Records from a dataset
╔══

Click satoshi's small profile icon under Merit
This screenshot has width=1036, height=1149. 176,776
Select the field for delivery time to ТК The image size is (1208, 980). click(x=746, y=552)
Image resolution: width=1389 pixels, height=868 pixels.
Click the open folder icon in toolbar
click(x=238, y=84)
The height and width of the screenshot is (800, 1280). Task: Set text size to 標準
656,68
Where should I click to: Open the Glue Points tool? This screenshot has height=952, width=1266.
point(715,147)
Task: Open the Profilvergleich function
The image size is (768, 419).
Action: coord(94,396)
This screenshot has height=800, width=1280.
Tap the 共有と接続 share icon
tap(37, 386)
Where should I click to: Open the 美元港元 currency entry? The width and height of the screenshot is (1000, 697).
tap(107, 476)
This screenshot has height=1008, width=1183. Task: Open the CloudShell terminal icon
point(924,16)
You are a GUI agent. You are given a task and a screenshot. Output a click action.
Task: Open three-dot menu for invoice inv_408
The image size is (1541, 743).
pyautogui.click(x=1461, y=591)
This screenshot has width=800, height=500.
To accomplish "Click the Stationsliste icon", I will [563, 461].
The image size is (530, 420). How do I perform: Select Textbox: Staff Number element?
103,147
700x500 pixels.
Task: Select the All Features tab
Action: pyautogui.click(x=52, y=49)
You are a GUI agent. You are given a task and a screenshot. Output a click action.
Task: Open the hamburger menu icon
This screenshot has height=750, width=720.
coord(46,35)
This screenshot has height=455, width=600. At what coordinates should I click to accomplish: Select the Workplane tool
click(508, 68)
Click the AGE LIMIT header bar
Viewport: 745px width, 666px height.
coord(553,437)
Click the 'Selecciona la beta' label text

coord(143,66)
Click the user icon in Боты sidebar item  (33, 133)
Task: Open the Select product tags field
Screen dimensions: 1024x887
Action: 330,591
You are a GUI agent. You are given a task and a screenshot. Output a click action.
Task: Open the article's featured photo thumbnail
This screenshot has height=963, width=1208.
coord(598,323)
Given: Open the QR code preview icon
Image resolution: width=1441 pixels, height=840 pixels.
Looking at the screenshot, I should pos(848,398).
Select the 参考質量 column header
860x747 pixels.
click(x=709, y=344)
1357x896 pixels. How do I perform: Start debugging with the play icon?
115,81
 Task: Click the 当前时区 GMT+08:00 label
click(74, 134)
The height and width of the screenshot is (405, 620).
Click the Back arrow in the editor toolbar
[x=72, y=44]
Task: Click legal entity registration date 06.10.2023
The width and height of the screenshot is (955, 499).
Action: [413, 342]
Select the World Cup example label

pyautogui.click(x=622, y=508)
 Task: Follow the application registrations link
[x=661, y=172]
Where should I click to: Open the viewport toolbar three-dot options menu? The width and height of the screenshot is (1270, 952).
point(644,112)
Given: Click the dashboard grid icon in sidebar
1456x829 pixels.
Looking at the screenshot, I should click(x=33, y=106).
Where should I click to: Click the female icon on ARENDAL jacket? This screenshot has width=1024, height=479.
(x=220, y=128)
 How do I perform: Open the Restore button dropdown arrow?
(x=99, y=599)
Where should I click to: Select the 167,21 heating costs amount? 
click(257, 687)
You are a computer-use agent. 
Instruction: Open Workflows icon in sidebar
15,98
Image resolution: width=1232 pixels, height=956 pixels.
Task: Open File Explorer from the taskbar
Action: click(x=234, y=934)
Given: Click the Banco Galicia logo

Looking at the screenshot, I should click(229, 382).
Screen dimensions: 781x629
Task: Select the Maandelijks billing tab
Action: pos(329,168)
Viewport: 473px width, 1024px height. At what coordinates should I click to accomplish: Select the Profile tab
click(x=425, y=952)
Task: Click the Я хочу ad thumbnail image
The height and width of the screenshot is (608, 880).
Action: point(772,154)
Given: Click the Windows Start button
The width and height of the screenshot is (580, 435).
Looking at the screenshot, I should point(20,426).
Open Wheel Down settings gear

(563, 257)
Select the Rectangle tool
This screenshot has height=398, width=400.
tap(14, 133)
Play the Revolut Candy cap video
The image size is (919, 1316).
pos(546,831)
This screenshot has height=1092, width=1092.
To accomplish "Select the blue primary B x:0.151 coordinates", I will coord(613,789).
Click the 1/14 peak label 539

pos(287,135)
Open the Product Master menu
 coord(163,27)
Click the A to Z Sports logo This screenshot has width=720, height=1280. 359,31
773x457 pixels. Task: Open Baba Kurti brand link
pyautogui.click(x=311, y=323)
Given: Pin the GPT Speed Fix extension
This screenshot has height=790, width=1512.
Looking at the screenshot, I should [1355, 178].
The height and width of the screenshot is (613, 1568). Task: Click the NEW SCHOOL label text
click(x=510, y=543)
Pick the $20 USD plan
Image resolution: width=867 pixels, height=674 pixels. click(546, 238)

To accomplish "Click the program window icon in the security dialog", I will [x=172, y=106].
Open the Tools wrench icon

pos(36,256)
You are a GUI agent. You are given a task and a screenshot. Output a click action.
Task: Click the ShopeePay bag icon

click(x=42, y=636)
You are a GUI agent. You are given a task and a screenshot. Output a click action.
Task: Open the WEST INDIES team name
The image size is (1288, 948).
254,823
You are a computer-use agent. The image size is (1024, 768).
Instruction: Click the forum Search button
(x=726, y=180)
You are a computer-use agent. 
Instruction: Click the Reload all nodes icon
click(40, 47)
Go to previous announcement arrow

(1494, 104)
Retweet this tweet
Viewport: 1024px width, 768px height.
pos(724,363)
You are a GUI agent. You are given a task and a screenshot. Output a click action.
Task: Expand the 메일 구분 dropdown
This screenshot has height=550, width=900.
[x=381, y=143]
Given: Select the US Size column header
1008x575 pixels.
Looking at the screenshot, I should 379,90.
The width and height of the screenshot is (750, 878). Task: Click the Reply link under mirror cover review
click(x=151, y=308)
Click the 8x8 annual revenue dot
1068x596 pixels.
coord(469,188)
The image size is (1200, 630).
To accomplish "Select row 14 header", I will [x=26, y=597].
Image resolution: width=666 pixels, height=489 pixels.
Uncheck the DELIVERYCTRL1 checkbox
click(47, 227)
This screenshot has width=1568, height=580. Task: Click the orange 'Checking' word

╚══

TASK: Copy the lines verbatim, starting at the line containing "Task: Follow the" and ending with the line containing "(x=220, y=128)", both included.

ANSWER FOR THE TASK:
 Task: Follow the application registrations link
[x=661, y=172]
Where should I click to: Open the viewport toolbar three-dot options menu? The width and height of the screenshot is (1270, 952).
point(644,112)
Given: Click the dashboard grid icon in sidebar
1456x829 pixels.
Looking at the screenshot, I should click(x=33, y=106).
Where should I click to: Click the female icon on ARENDAL jacket? This screenshot has width=1024, height=479.
(x=220, y=128)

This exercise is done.